→ YOUR TASK: The output is a word-for-word repeat of the listing below, free of images.

→ DATA TO USE:
....

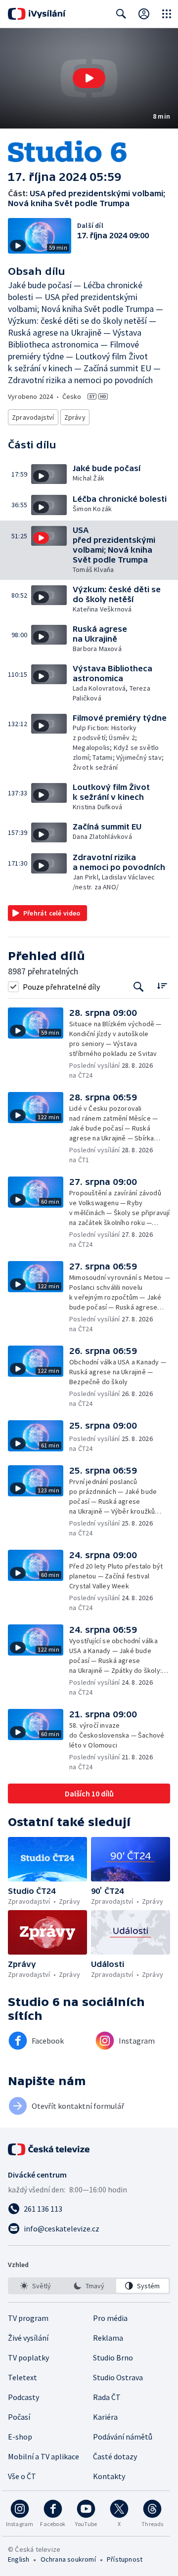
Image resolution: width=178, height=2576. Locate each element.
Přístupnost (124, 2559)
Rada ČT (107, 2397)
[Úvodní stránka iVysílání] (37, 14)
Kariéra (105, 2417)
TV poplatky (28, 2357)
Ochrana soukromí (68, 2559)
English (18, 2559)
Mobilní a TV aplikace (43, 2456)
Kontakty (109, 2476)
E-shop (20, 2437)
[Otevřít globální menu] (166, 14)
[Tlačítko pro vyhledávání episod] (139, 986)
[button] (89, 78)
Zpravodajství (33, 417)
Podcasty (23, 2397)
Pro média (110, 2318)
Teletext (22, 2377)
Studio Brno (113, 2357)
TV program (28, 2318)
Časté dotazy (115, 2456)
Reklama (108, 2338)
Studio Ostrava (118, 2377)
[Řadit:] (162, 985)
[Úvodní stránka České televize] (49, 2149)
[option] (35, 2286)
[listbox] (89, 2285)
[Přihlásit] (144, 14)
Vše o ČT (22, 2476)
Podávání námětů (122, 2437)
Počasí (19, 2417)
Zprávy (75, 417)
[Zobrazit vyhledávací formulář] (121, 14)
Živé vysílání (28, 2338)
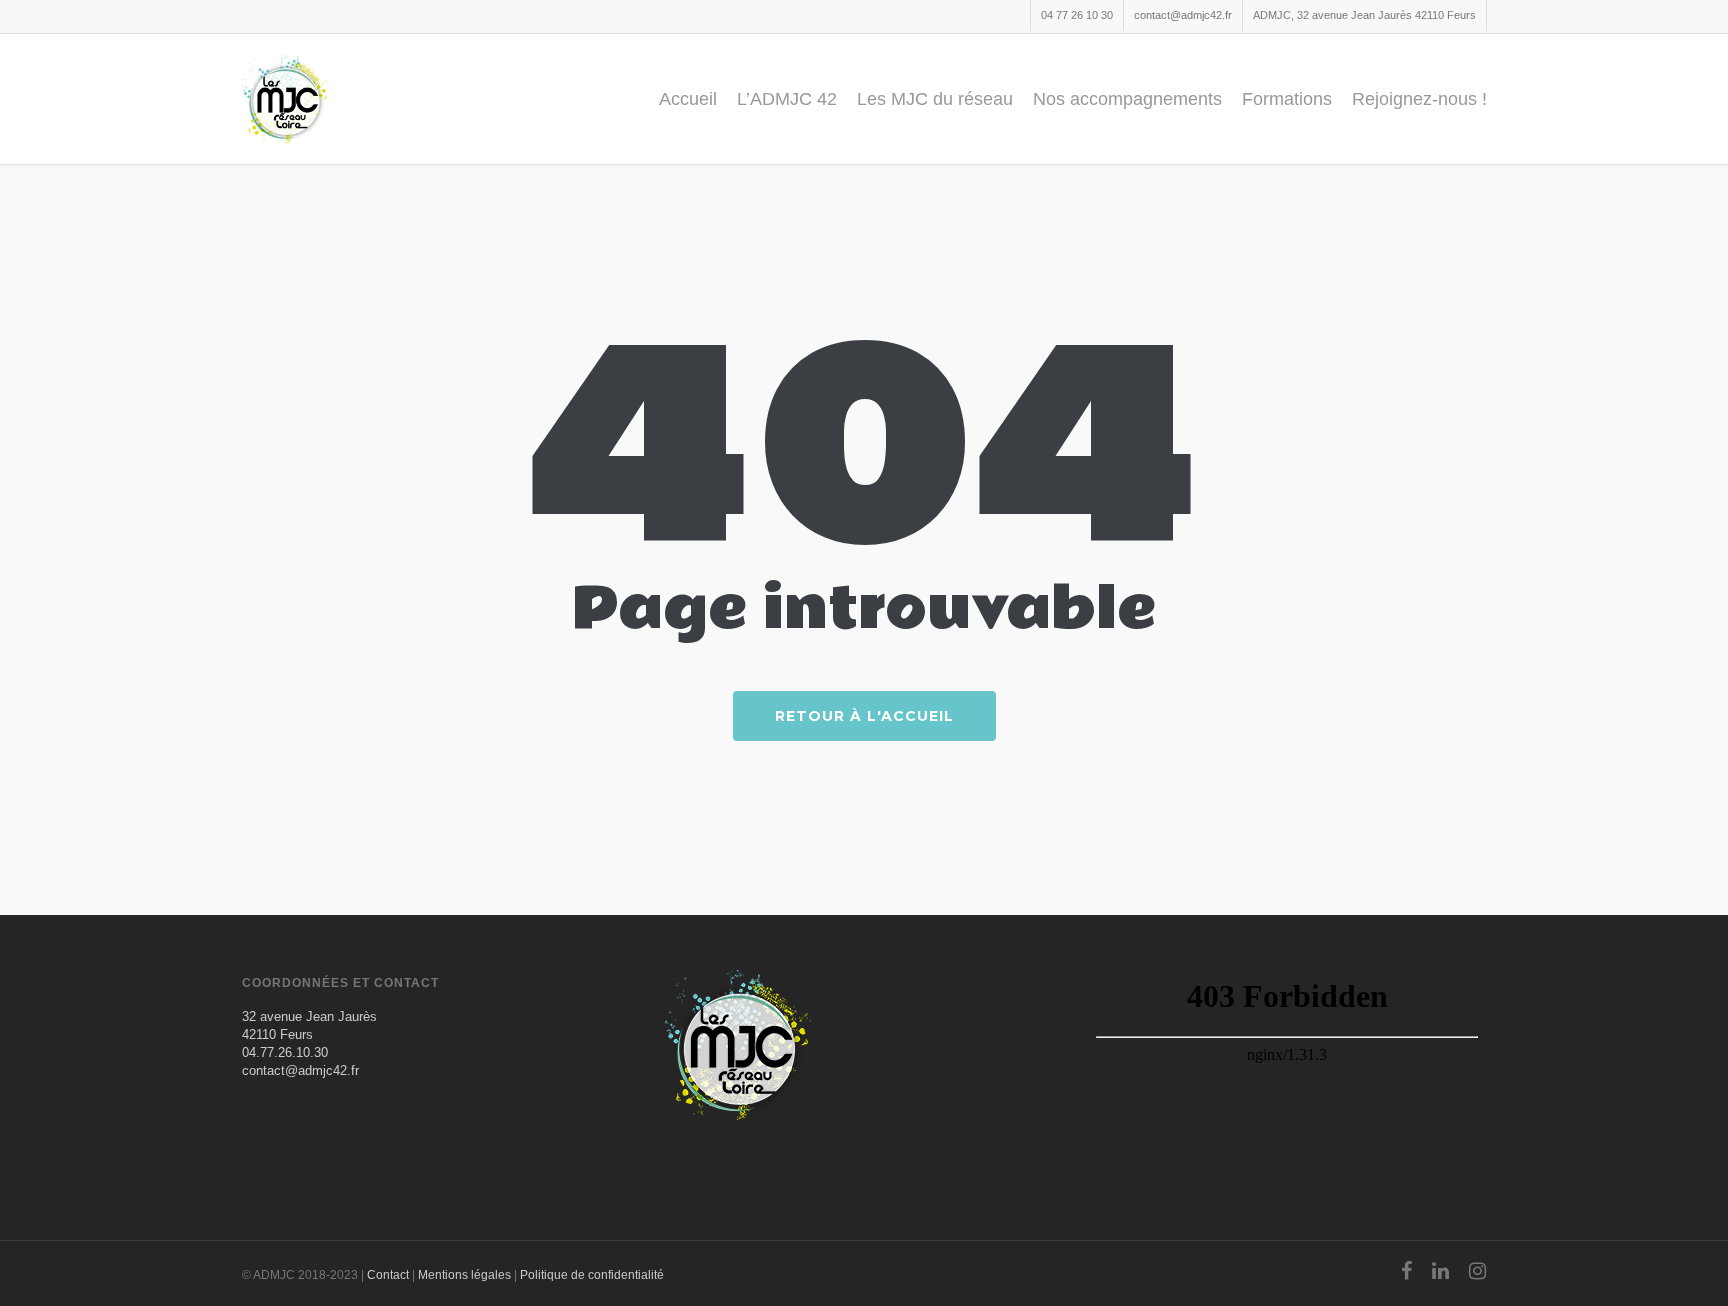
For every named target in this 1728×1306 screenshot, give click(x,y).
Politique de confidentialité (592, 1275)
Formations (1287, 99)
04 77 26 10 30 (1077, 15)
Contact (388, 1275)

....

→ EXPECTED ANSWER:
Image resolution: width=178, height=2576. Locate each element.
Přístupnost (124, 2559)
Rada ČT (107, 2397)
[Úvodní stránka iVysílání] (37, 14)
Kariéra (105, 2417)
TV poplatky (28, 2357)
Ochrana soukromí (68, 2559)
English (18, 2559)
Mobilní a TV aplikace (43, 2456)
Kontakty (109, 2476)
E-shop (20, 2437)
[Otevřít globální menu] (166, 14)
[Tlačítko pro vyhledávání episod] (139, 986)
[button] (89, 78)
Zpravodajství (33, 417)
Podcasty (23, 2397)
Pro média (110, 2318)
Teletext (22, 2377)
Studio Brno (113, 2357)
TV program (28, 2318)
Časté dotazy (115, 2456)
Reklama (108, 2338)
Studio Ostrava (118, 2377)
[Řadit:] (162, 985)
[Úvodní stránka České televize] (49, 2149)
[option] (35, 2286)
[listbox] (89, 2285)
[Přihlásit] (144, 14)
Vše o ČT (22, 2476)
Podávání námětů (122, 2437)
Počasí (19, 2417)
Zprávy (75, 417)
[Zobrazit vyhledávací formulář] (121, 14)
Živé vysílání (28, 2338)
For every named target in this 1728×1306 screenshot, give click(x,y).
Politique de confidentialité (592, 1275)
Formations (1287, 99)
04 77 26 10 30 (1077, 15)
Contact (388, 1275)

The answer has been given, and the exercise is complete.